===== Data shown
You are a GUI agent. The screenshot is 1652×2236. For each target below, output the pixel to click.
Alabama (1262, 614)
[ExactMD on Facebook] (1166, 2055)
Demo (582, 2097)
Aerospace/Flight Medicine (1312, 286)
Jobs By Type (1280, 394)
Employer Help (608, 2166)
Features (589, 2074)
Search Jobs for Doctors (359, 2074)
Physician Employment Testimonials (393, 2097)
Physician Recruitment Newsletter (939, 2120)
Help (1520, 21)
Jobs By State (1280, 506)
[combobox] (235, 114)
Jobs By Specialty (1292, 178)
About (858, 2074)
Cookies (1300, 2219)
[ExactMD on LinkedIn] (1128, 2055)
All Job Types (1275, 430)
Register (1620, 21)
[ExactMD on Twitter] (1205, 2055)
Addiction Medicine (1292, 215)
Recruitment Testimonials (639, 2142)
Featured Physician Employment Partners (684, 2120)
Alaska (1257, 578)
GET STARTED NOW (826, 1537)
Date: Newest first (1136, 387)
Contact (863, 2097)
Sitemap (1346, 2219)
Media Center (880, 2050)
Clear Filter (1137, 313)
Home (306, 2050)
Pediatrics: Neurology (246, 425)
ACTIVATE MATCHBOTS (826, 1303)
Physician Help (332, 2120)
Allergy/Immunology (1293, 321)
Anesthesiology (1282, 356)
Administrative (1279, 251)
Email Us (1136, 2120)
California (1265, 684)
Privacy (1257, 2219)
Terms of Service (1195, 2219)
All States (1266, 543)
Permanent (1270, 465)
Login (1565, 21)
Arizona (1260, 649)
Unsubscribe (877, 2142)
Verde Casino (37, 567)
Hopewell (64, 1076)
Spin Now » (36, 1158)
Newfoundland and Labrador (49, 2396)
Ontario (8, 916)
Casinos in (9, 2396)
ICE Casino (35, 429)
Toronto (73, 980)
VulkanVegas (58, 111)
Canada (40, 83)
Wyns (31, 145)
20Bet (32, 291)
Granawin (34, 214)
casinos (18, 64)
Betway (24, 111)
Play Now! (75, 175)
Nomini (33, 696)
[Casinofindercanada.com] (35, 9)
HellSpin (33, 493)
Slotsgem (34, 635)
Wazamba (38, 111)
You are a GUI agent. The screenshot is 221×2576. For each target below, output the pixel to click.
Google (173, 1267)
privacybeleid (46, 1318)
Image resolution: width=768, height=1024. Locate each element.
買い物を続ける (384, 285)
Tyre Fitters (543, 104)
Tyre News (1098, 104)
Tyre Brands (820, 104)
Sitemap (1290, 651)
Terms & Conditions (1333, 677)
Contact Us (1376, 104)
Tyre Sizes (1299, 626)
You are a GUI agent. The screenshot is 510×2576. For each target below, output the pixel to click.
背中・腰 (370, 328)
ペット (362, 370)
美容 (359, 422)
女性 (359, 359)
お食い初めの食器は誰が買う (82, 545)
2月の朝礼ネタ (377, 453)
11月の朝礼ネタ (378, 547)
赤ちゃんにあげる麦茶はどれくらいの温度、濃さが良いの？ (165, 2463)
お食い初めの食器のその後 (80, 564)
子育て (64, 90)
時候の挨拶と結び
==========
What the exercise asks —
In the listing above, the line with "買い物を続ける (384, 285)" and every line after it must be set down word for word, and no other line.

Answer section —
買い物を続ける (384, 285)
Tyre Fitters (543, 104)
Tyre News (1098, 104)
Tyre Brands (820, 104)
Sitemap (1290, 651)
Terms & Conditions (1333, 677)
Contact Us (1376, 104)
Tyre Sizes (1299, 626)
You are a GUI agent. The screenshot is 510×2576. For each target below, output the pixel to click.
背中・腰 (370, 328)
ペット (362, 370)
美容 (359, 422)
女性 (359, 359)
お食い初めの食器は誰が買う (82, 545)
2月の朝礼ネタ (377, 453)
11月の朝礼ネタ (378, 547)
赤ちゃんにあげる麦茶はどれくらいの温度、濃さが良いの？ (165, 2463)
お食い初めの食器のその後 (80, 564)
子育て (64, 90)
時候の挨拶と結び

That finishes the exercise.